Pixel coordinate grounding data:
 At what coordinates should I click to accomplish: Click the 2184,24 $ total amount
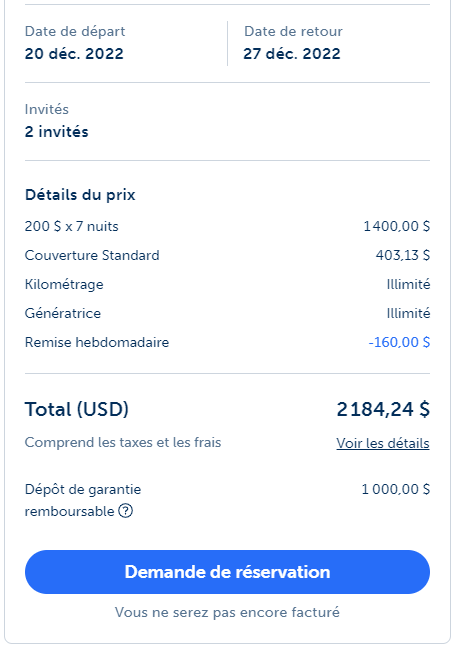383,410
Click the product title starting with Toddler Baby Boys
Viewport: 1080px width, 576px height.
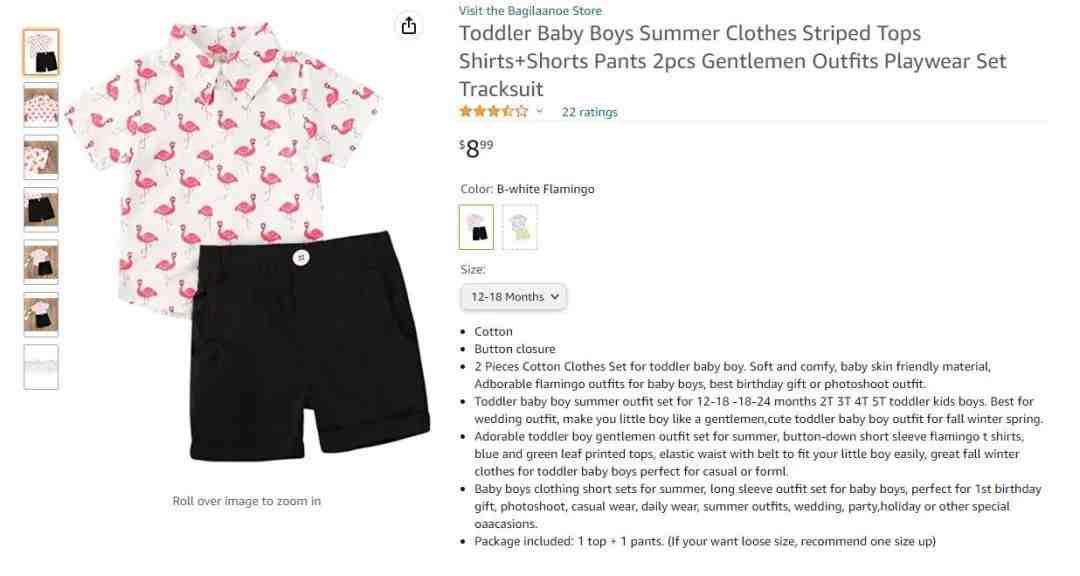click(733, 61)
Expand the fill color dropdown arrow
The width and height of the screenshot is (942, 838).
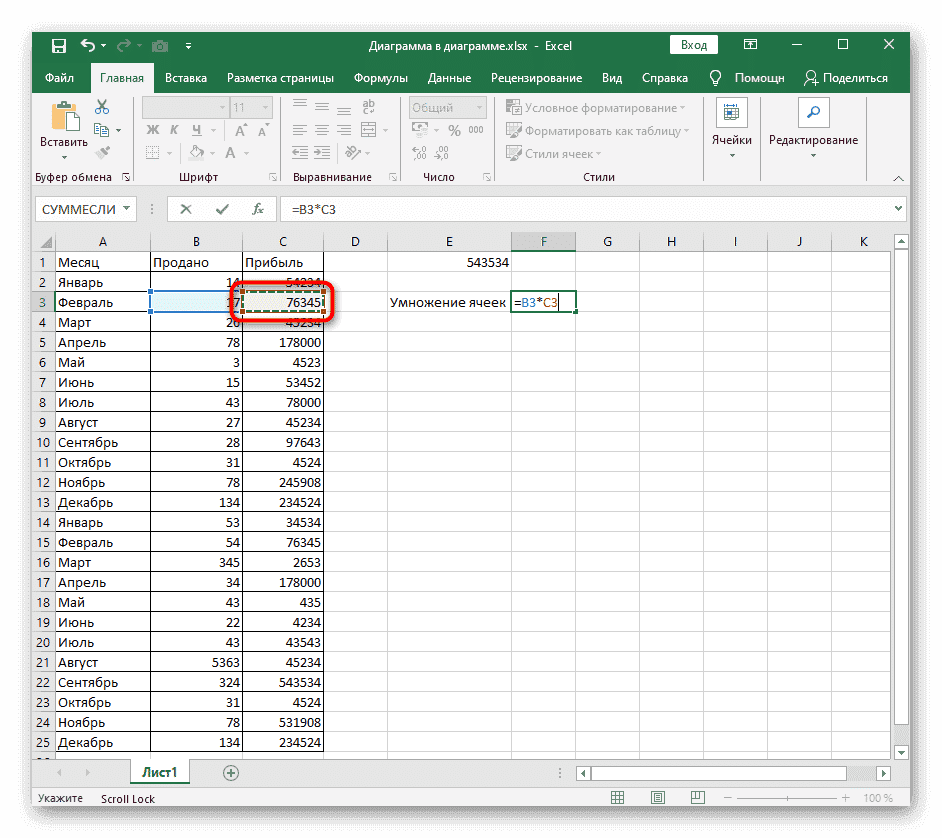point(213,152)

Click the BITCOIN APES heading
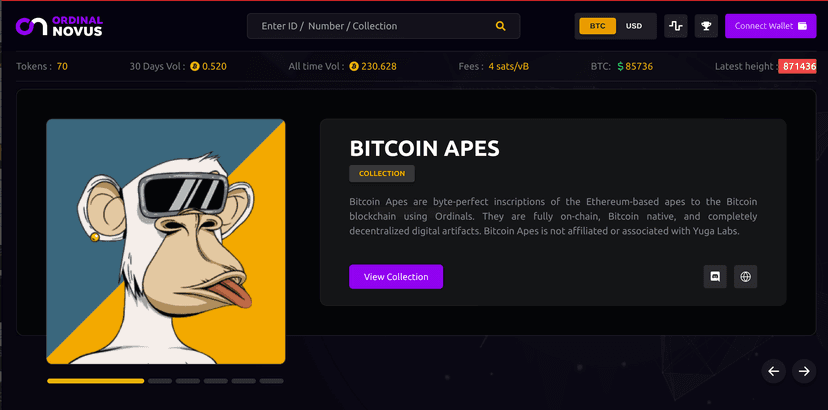425,149
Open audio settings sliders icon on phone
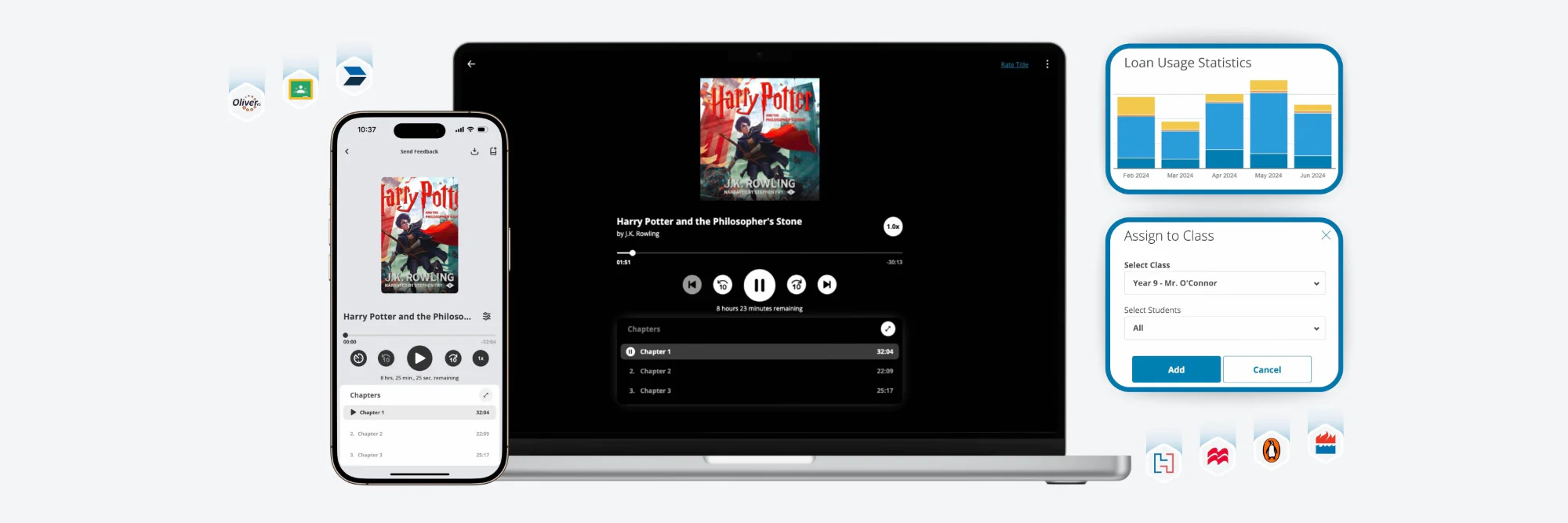Image resolution: width=1568 pixels, height=523 pixels. coord(487,316)
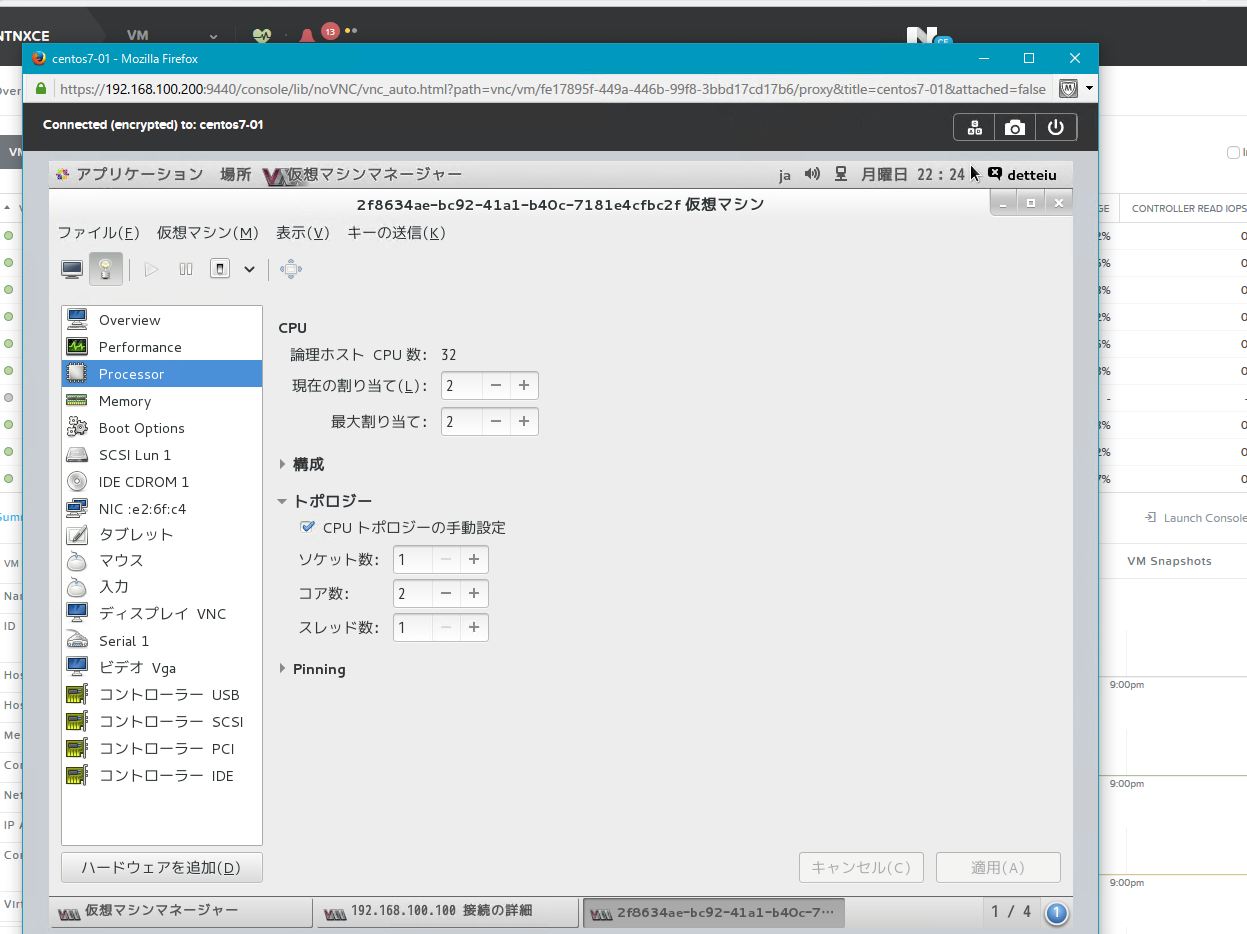Click the noVNC power button icon

(1056, 127)
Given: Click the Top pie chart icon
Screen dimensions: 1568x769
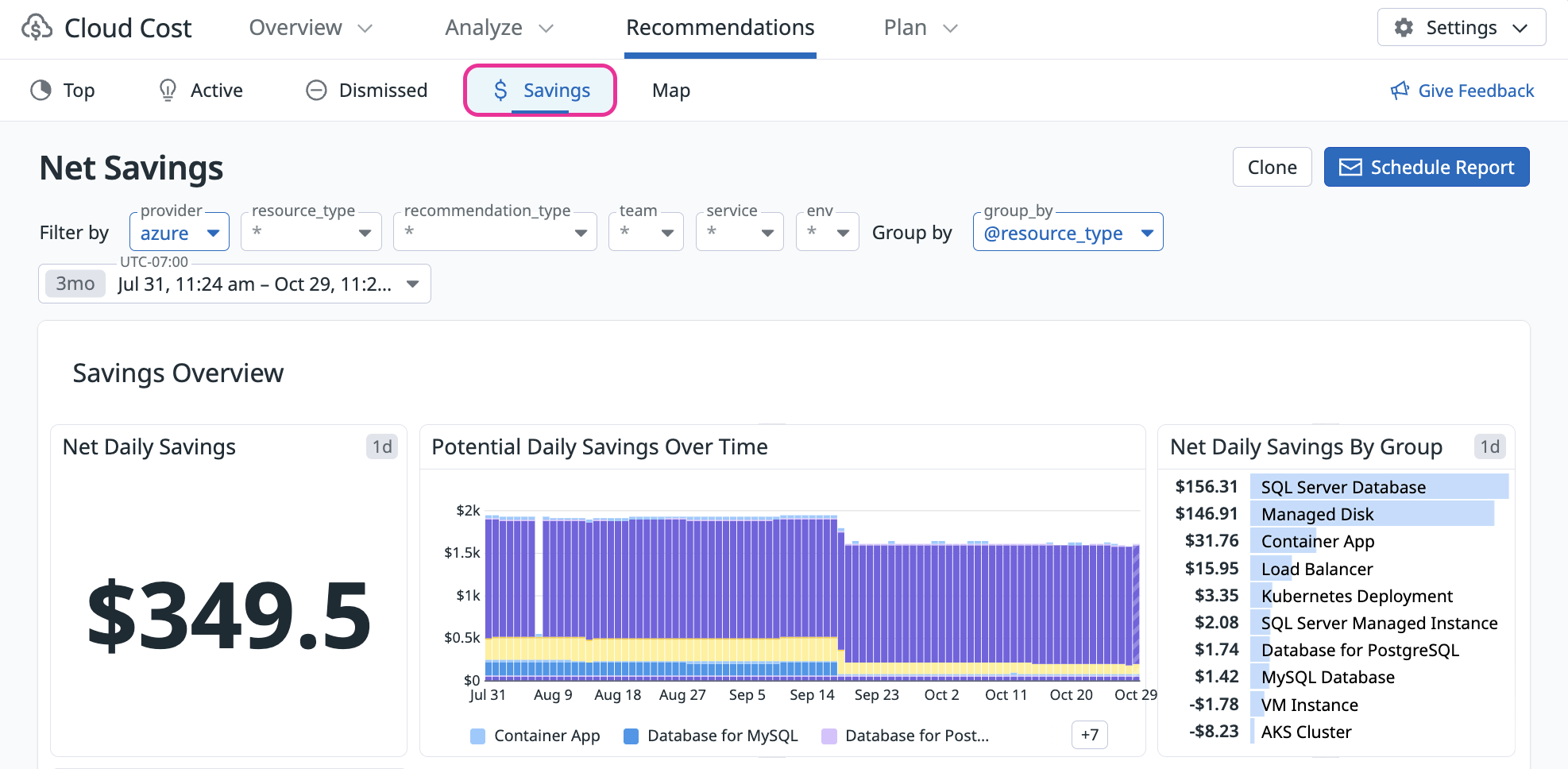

Work task: Only an exact copy of the records, free of images, belongs in the answer.

Result below:
 At what coordinates should I click to accomplish: Click the 2184,24 $ total amount
383,410
Click the product title starting with Toddler Baby Boys
Viewport: 1080px width, 576px height.
click(733, 61)
Expand the fill color dropdown arrow
The width and height of the screenshot is (942, 838).
point(213,152)

Click the BITCOIN APES heading
425,149
Open audio settings sliders icon on phone
Image resolution: width=1568 pixels, height=523 pixels. coord(487,316)
Click the noVNC power button icon

(1056, 127)
Given: Click the Top pie chart icon
Screen dimensions: 1568x769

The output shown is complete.